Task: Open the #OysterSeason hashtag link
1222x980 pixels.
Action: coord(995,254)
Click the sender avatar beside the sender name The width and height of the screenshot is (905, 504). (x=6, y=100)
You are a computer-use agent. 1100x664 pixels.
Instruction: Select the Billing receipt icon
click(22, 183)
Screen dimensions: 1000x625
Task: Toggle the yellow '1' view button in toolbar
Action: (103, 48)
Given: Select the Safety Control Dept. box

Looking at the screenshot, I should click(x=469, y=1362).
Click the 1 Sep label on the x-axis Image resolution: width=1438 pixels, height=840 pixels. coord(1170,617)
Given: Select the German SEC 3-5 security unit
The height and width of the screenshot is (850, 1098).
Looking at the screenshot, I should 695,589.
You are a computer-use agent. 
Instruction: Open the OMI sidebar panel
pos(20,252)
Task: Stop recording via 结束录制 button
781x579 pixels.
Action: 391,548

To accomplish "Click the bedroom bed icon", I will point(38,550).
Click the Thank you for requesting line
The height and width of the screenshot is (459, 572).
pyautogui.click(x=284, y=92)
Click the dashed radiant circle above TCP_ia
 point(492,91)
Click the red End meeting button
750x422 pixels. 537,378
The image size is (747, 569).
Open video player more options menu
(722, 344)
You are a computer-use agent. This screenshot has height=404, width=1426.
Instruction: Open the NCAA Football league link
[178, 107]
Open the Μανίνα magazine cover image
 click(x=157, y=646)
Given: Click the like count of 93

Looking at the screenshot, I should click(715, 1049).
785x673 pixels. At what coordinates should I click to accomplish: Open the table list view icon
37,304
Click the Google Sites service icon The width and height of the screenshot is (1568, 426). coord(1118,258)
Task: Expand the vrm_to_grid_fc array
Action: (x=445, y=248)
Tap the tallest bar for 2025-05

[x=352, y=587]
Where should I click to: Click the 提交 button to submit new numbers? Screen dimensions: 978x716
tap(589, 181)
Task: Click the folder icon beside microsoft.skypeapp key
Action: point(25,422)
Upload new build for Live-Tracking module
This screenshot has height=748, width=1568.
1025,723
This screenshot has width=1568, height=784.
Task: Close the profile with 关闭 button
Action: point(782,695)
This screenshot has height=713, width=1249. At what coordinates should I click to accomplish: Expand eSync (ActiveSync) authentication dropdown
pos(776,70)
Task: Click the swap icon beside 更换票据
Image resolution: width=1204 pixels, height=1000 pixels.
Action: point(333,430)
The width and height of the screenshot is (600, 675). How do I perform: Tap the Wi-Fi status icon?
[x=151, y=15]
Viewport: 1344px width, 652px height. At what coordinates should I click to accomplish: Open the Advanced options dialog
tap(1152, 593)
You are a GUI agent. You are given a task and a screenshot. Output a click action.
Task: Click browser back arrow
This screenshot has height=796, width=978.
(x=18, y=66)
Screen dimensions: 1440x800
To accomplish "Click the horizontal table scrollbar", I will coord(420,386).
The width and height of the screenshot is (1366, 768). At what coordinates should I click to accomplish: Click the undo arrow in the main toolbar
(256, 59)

· · · · · · ·

§ WORK ITEM: Would you please reproduce all of the lines above exactly?

§ REPLY:
Task: Open the #OysterSeason hashtag link
1222x980 pixels.
Action: coord(995,254)
Click the sender avatar beside the sender name The width and height of the screenshot is (905, 504). (x=6, y=100)
You are a computer-use agent. 1100x664 pixels.
Instruction: Select the Billing receipt icon
click(22, 183)
Screen dimensions: 1000x625
Task: Toggle the yellow '1' view button in toolbar
Action: (103, 48)
Given: Select the Safety Control Dept. box

Looking at the screenshot, I should click(x=469, y=1362).
Click the 1 Sep label on the x-axis Image resolution: width=1438 pixels, height=840 pixels. coord(1170,617)
Given: Select the German SEC 3-5 security unit
The height and width of the screenshot is (850, 1098).
Looking at the screenshot, I should 695,589.
You are a computer-use agent. 
Instruction: Open the OMI sidebar panel
pos(20,252)
Task: Stop recording via 结束录制 button
781x579 pixels.
Action: 391,548

To accomplish "Click the bedroom bed icon", I will point(38,550).
Click the Thank you for requesting line
The height and width of the screenshot is (459, 572).
pyautogui.click(x=284, y=92)
Click the dashed radiant circle above TCP_ia
 point(492,91)
Click the red End meeting button
750x422 pixels. 537,378
The image size is (747, 569).
Open video player more options menu
(722, 344)
You are a computer-use agent. This screenshot has height=404, width=1426.
Instruction: Open the NCAA Football league link
[178, 107]
Open the Μανίνα magazine cover image
 click(x=157, y=646)
Given: Click the like count of 93

Looking at the screenshot, I should click(715, 1049).
785x673 pixels. At what coordinates should I click to accomplish: Open the table list view icon
37,304
Click the Google Sites service icon The width and height of the screenshot is (1568, 426). coord(1118,258)
Task: Expand the vrm_to_grid_fc array
Action: (x=445, y=248)
Tap the tallest bar for 2025-05

[x=352, y=587]
Where should I click to: Click the 提交 button to submit new numbers? Screen dimensions: 978x716
tap(589, 181)
Task: Click the folder icon beside microsoft.skypeapp key
Action: point(25,422)
Upload new build for Live-Tracking module
This screenshot has height=748, width=1568.
1025,723
This screenshot has width=1568, height=784.
Task: Close the profile with 关闭 button
Action: point(782,695)
This screenshot has height=713, width=1249. At what coordinates should I click to accomplish: Expand eSync (ActiveSync) authentication dropdown
pos(776,70)
Task: Click the swap icon beside 更换票据
Image resolution: width=1204 pixels, height=1000 pixels.
Action: point(333,430)
The width and height of the screenshot is (600, 675). How do I perform: Tap the Wi-Fi status icon?
[x=151, y=15]
Viewport: 1344px width, 652px height. At what coordinates should I click to accomplish: Open the Advanced options dialog
tap(1152, 593)
You are a GUI agent. You are given a task and a screenshot. Output a click action.
Task: Click browser back arrow
This screenshot has height=796, width=978.
(x=18, y=66)
Screen dimensions: 1440x800
To accomplish "Click the horizontal table scrollbar", I will coord(420,386).
The width and height of the screenshot is (1366, 768). At what coordinates should I click to accomplish: Click the undo arrow in the main toolbar
(256, 59)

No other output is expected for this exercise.